Aviation
India's Kingfisher to resume wage payments
The chief of India's embattled Kingfisher Airlines promised Monday to
give employees long overdue pay cheques after the government unfroze the
carrier's bank accounts.
The airline, which owes millions of dollars to suppliers, lenders and
staff, has appeared increasingly in danger of collapse.

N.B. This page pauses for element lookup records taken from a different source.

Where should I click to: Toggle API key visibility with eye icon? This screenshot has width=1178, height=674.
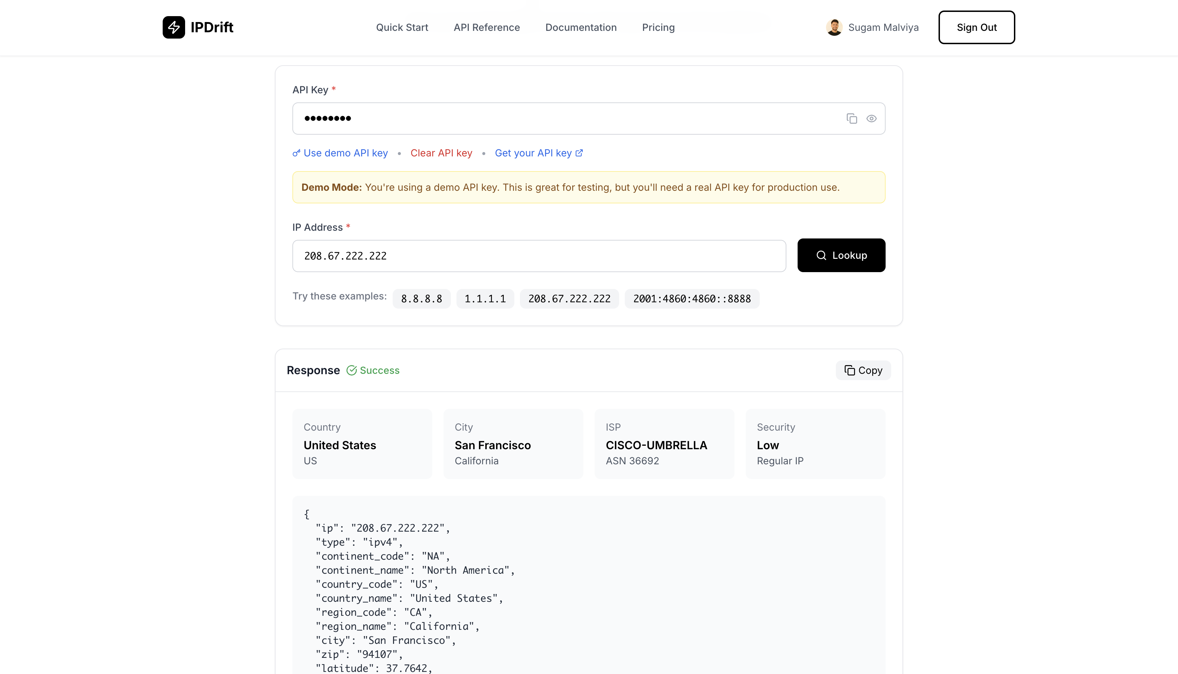[x=871, y=119]
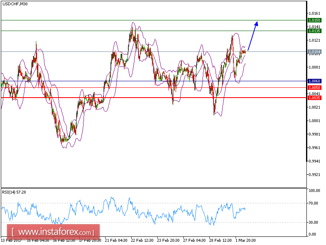Click the red 1.0050 support tag

[x=314, y=87]
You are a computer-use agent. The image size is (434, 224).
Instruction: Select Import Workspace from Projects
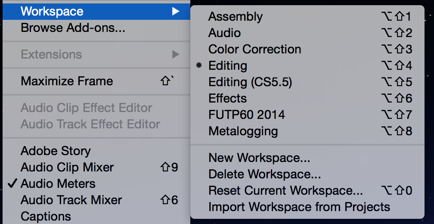tap(307, 207)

But in the first piece of good news for months, liquor magnate Vijay
Mallya told staff in a letter that authorities unfroze its bank accounts
Sunday after the airline paid tax arrears, allowing him to resume wage
payments.
However employees, without salaries since December, told Mallya they
did not believe his assurances and demanded their wages be paid
immediately.
"We have received similar emails assuring us (salaries) would be
paid. However, none of the assurances have been met," the employees said
in a letter to the Kingfisher chairman.
This has left employees "feeling cheated and deceived, resulting in
(us) not believing your latest mail," the employees said, adding flight
"operations have become unsafe due to stress caused by our financial
constraints".
There was no immediate response from Mallya, known as "the King of
Good Times" for his flamboyant lifestyle, who had said the airline would
pay junior staff this Wednesday while pilots and engineers would be paid
next week.
The salary payments had been made possible, Mallya said, because
Indian authorities had unfrozen the airline's bank accounts on Sunday
after Kingfisher paid 640 million rupees ($12.5 million) in tax arrears.